Exercise tasks:
[A] Write out part of the Asia markets report word for word, beginning at the words "Fashion firm Fast" and stopping after "weaker at 2,249.53.".
[B] Continue the Asia markets report from where it stops.

Reading passage:
------------------------------------------------------------------------

Asia report: Markets mixed as investors digest China data
Markets in Asia finished in a mixed state on Monday, as investors pored through the latest economic data from China and Japan, and digested a decisive victory for New Zealand’s centre-left Labour Party in a general election over the weekend.
In Japan, the Nikkei 225 was up 1.11% at 23,671.13, as the yen eked out gains of 0.05% against the dollar to last trade at JPY 105.35.
Fashion firm Fast Retailing was down 0.14%, while among the benchmark’s other major components, automation specialist Fanuc was up 2.71%, and technology conglomerate SoftBank Group rose 3.15%.
The broader Topix index added 1.25% by the end of trading in Tokyo, closing at 1,637.98.
Exports from Japan were down 4.9% year-on-year in September, according to data released by the Ministry of Finance during the session.
On the mainland, the Shanghai Composite was off 0.71% at 3,312.67, and the smaller, technology-heavy Shenzhen Composite was 0.7% weaker at 2,249.53.

------------------------------------------------------------------------

[Data records]

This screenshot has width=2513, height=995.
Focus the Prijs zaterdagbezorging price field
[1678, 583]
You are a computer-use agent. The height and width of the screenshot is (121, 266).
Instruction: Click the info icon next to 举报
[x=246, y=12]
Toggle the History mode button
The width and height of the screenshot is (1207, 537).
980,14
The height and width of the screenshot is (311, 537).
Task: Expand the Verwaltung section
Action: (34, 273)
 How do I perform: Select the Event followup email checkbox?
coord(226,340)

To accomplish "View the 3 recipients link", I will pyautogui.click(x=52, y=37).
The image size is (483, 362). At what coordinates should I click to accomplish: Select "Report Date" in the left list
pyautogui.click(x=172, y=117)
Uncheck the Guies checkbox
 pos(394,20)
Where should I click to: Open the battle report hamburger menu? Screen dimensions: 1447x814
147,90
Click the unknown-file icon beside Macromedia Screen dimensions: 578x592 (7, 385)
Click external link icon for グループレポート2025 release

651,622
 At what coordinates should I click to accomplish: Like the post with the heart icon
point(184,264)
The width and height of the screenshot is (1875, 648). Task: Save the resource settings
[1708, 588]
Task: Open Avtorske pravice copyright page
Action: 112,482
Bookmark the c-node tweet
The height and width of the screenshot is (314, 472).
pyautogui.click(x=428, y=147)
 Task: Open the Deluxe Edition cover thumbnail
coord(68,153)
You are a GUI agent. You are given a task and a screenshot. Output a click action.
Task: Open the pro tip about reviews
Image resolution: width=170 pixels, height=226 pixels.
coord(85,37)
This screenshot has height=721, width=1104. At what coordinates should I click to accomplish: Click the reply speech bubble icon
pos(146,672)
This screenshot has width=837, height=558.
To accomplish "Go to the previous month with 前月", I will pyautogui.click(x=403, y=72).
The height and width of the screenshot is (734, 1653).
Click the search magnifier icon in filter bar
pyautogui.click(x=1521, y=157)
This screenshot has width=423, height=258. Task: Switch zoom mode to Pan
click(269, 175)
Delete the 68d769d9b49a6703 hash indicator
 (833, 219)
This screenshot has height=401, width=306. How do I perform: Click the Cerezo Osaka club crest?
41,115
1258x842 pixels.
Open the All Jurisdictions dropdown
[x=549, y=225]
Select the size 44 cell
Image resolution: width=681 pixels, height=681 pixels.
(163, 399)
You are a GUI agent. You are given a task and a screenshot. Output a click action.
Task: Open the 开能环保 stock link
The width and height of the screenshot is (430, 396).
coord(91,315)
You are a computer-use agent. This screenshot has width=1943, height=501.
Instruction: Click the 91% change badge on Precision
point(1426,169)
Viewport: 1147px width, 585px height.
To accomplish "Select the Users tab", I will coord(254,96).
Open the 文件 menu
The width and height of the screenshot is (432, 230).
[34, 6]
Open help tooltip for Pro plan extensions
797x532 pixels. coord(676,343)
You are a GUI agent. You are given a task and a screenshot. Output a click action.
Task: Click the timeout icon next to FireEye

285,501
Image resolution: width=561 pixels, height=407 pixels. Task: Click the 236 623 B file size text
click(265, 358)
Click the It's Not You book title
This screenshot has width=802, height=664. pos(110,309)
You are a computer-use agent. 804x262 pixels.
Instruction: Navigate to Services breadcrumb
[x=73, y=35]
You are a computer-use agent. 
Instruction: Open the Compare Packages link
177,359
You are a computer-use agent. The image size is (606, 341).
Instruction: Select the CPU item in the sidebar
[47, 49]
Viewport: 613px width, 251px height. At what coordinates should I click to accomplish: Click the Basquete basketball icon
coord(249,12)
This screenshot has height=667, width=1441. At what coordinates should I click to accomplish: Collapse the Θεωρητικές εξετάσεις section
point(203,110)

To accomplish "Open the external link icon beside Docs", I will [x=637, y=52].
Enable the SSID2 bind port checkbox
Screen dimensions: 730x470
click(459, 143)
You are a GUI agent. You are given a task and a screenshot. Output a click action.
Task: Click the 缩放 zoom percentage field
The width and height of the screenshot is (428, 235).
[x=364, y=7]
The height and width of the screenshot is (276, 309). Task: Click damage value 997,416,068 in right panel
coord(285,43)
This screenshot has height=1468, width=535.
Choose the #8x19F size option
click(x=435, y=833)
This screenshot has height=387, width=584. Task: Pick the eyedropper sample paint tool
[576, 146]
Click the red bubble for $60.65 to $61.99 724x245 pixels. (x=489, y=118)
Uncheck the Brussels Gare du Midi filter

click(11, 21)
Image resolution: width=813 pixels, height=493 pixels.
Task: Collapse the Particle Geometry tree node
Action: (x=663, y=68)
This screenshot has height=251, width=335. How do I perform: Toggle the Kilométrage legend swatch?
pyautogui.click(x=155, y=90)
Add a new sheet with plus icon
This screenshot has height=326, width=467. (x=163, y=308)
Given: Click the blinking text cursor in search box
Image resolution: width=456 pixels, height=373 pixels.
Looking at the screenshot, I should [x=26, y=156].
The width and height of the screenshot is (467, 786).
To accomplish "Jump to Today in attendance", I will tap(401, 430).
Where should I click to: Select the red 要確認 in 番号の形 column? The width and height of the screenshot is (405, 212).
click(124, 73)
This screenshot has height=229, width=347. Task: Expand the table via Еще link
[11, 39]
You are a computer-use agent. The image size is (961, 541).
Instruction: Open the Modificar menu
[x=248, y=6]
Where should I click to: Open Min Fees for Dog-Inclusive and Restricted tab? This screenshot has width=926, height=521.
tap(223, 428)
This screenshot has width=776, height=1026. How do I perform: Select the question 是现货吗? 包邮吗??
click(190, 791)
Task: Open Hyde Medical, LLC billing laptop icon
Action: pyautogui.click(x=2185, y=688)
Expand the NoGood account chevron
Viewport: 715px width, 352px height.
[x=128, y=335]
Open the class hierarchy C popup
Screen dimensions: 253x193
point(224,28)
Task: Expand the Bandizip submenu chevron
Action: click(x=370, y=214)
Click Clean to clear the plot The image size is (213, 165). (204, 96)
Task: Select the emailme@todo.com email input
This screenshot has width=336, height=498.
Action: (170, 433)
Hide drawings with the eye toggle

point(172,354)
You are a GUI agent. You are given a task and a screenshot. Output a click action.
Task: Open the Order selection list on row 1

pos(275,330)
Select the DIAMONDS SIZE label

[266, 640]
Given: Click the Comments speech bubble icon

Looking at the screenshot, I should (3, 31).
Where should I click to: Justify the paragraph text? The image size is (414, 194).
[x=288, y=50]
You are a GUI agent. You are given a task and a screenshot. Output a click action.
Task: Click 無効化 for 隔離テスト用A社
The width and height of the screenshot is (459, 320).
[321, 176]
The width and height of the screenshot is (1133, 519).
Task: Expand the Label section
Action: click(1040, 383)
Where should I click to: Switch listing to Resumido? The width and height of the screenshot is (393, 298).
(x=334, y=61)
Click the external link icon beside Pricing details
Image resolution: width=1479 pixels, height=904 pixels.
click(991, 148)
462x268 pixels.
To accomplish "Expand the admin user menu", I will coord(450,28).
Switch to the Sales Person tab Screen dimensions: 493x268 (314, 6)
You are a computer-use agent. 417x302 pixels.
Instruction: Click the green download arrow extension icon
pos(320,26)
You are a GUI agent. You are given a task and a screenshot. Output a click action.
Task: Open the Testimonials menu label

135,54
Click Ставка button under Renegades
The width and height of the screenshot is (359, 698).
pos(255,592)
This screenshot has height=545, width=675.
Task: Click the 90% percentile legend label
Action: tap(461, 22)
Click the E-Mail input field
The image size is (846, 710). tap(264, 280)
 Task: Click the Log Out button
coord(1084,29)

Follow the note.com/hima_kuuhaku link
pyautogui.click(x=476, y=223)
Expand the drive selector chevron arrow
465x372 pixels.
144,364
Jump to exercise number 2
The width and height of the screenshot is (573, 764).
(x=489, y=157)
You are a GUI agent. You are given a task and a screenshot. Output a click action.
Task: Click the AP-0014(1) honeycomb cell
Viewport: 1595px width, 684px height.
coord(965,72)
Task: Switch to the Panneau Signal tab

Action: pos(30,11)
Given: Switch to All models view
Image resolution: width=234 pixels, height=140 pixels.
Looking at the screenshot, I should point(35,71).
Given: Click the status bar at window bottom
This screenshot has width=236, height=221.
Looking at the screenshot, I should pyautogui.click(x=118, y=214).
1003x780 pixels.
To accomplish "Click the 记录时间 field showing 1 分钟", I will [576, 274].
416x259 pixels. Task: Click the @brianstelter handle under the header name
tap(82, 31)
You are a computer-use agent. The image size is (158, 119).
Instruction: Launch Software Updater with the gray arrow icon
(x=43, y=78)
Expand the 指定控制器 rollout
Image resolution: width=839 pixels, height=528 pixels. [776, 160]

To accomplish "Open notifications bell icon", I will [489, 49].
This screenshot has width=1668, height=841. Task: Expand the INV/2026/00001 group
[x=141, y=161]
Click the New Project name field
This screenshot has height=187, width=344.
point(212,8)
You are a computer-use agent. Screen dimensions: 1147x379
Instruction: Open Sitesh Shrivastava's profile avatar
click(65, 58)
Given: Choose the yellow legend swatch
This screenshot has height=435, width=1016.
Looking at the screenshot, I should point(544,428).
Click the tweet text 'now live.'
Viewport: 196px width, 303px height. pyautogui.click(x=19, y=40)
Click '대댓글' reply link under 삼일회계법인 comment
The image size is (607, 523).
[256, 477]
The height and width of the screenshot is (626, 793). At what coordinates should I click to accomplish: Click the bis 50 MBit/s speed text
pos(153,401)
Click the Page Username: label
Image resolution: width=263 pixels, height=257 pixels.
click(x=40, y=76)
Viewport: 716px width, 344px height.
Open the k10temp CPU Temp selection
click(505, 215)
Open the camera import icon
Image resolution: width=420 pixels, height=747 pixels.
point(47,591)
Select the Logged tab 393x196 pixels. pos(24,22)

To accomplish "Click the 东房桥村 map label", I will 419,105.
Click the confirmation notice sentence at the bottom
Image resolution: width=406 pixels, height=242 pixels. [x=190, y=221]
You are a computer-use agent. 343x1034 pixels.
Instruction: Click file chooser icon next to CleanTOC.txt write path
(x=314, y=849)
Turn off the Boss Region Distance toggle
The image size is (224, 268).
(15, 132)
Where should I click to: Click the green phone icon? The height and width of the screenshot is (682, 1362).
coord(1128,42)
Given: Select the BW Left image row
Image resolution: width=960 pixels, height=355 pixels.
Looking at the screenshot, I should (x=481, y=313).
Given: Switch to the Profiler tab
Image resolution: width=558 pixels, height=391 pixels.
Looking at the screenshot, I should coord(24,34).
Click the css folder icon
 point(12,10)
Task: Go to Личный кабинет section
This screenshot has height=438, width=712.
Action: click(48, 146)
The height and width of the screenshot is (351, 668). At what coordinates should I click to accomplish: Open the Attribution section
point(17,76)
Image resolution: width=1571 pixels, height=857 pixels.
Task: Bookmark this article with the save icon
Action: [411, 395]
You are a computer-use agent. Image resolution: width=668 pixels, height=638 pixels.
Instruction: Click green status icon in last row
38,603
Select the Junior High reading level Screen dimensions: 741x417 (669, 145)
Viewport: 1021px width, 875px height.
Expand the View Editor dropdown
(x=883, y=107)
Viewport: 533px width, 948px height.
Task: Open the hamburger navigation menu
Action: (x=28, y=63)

------------------------------------------------------------------------

Task-by-task outputs:
[A]
Fashion firm Fast Retailing was down 0.14%, while among the benchmark’s other major components, automation specialist Fanuc was up 2.71%, and technology conglomerate SoftBank Group rose 3.15%.
The broader Topix index added 1.25% by the end of trading in Tokyo, closing at 1,637.98.
Exports from Japan were down 4.9% year-on-year in September, according to data released by the Ministry of Finance during the session.
On the mainland, the Shanghai Composite was off 0.71% at 3,312.67, and the smaller, technology-heavy Shenzhen Composite was 0.7% weaker at 2,249.53.

[B]
In fresh economic data out of China, the country’s third-quarter gross domestic product managed gains of 4.9% year-on-year, which was just shy of the 5.2% improvement expected by domestic economists, according to Wind Information.
Retail sales, meanwhile, were 3.3% higher in September when compared to the same month last year.
“The Chinese economy finally appears to be gaining traction, after months of sub-par consumer spending,” said CMC Markets chief market analyst Michael Hewson.
“Last week’s September trade numbers finally showed some evidence that internal demand was starting to pick up after several months of lacklustre activity, as imports rose 13.2% to their best levels this year.
“This outperformance raised expectations that retail sales in September would finally start to show signs of life after months of weak readings.”
Hewson said the performance of the Chinese consumer had not been the same since the country came out of lockdown at the end of February, though optimism in the summer started to improve as a result of positive data from the auto sector, with reports from the likes of Daimler, as well as Apple talking of some decent rebounds in their Chinese markets.
“Despite this optimism, retail sales in China only struggled back into positive territory in last month’s August numbers when we saw a rise of 0.5%, a pretty pathetic number when you consider China came out of lockdown in March.
“Today’s September reading has taken the recovery story a step further with the second positive reading this year, with a rise of 3.3%, well above expectations of 1.5%.”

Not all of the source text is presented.